# What the task requires
Lines from the one containing "San Francisco, CA" through the last line of the data are to be returned exactly, both ends included, minus any pictures.

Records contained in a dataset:
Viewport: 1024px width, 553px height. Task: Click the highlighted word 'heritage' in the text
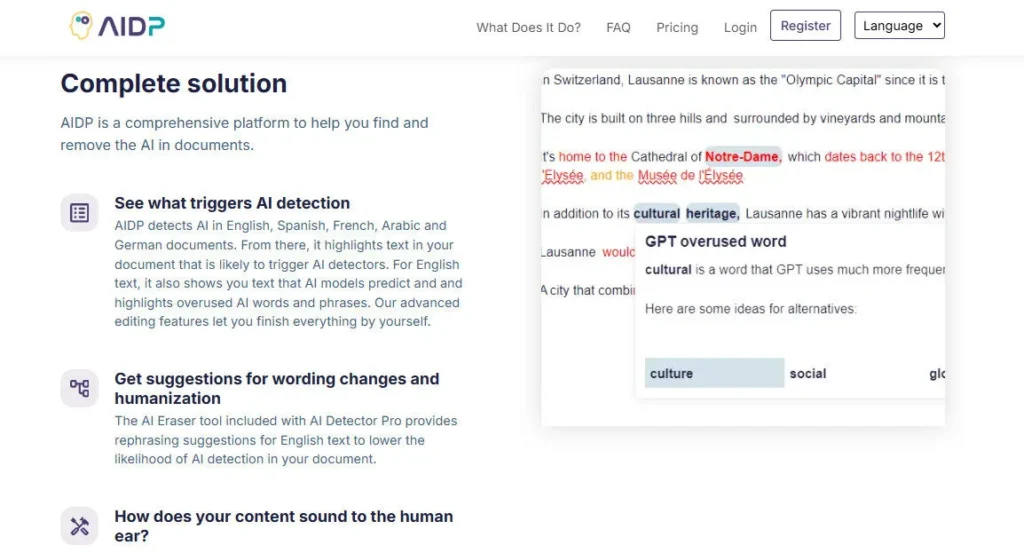coord(712,213)
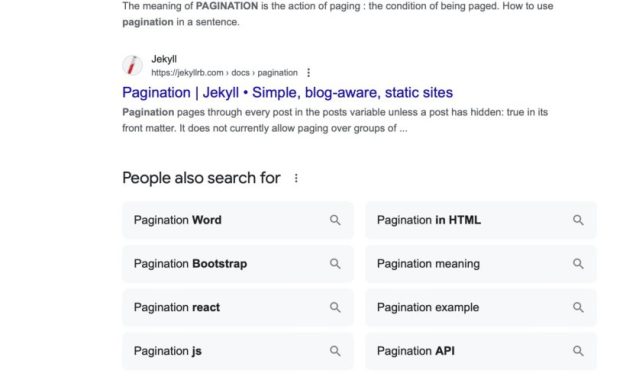Click the search icon for Pagination in HTML
This screenshot has width=626, height=386.
[578, 220]
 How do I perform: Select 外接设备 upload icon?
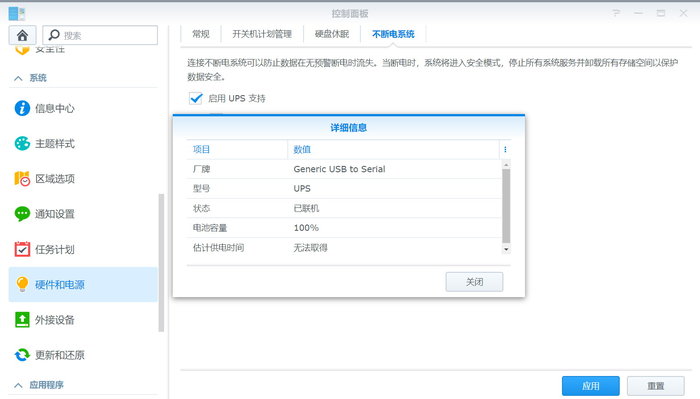pos(22,320)
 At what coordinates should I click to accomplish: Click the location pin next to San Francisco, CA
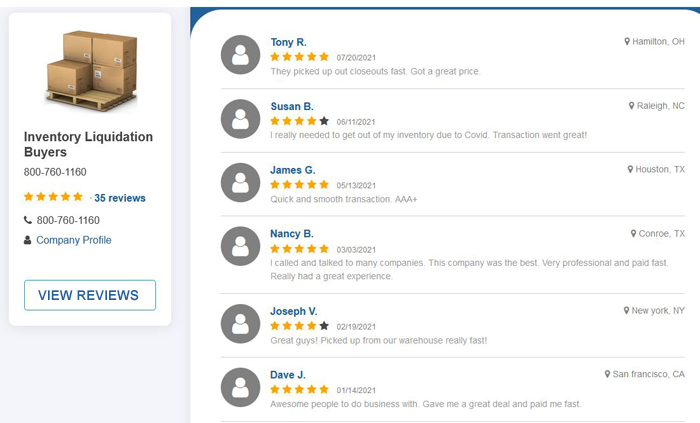(x=607, y=374)
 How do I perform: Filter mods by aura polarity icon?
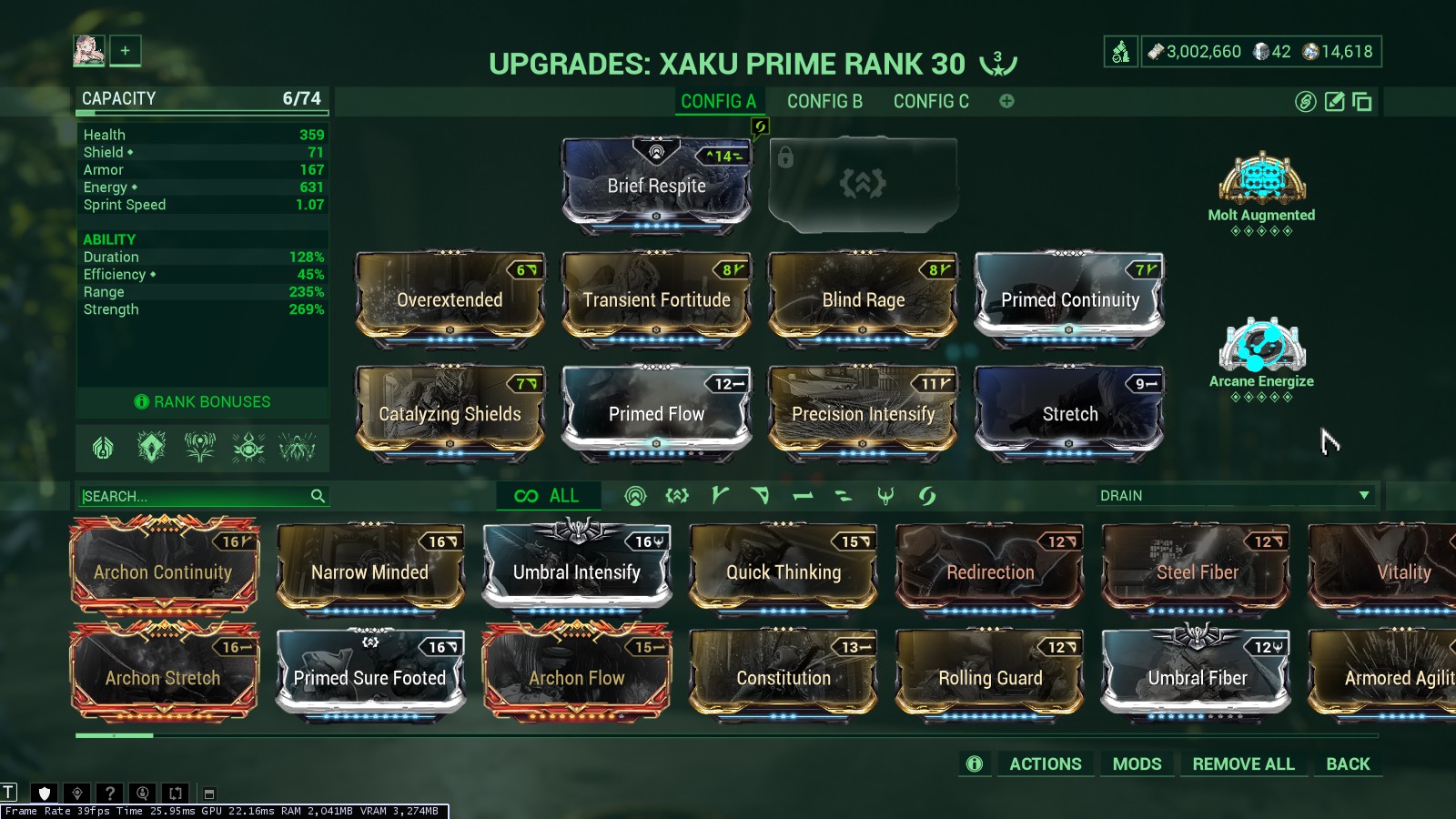(635, 496)
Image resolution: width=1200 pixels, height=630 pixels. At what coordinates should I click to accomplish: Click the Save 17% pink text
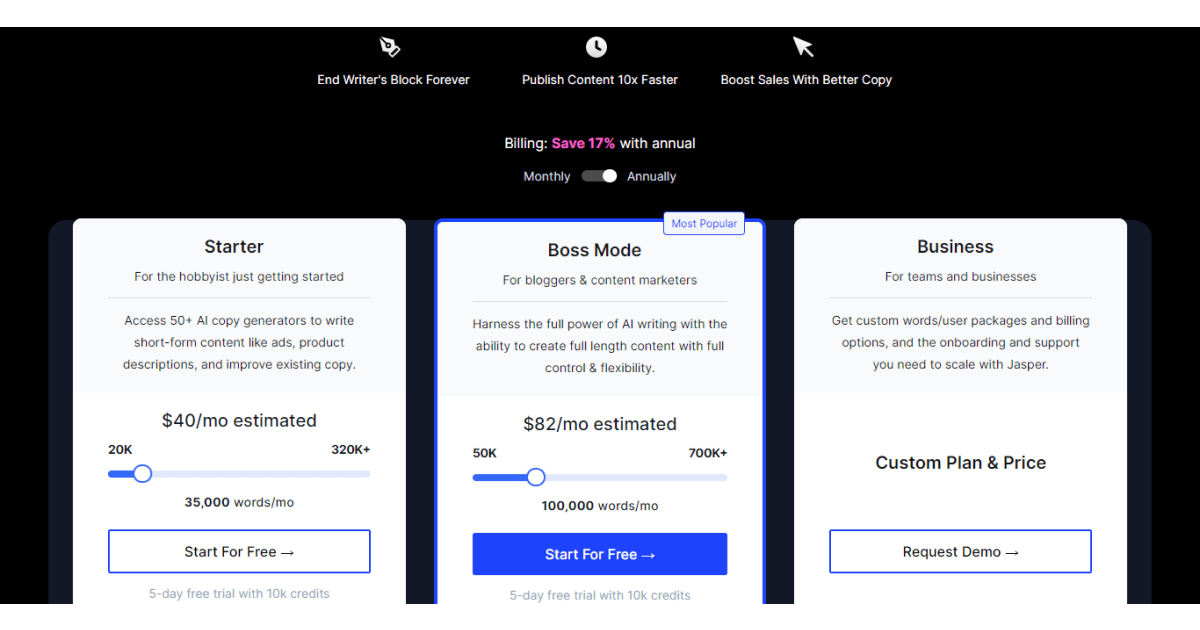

# Completed task
 At what coordinates should I click to accomplish: Click the location pin next to San Francisco, CA
(x=607, y=374)
 How do I perform: Filter mods by aura polarity icon?
(635, 496)
Image resolution: width=1200 pixels, height=630 pixels. At what coordinates should I click to accomplish: Click the Save 17% pink text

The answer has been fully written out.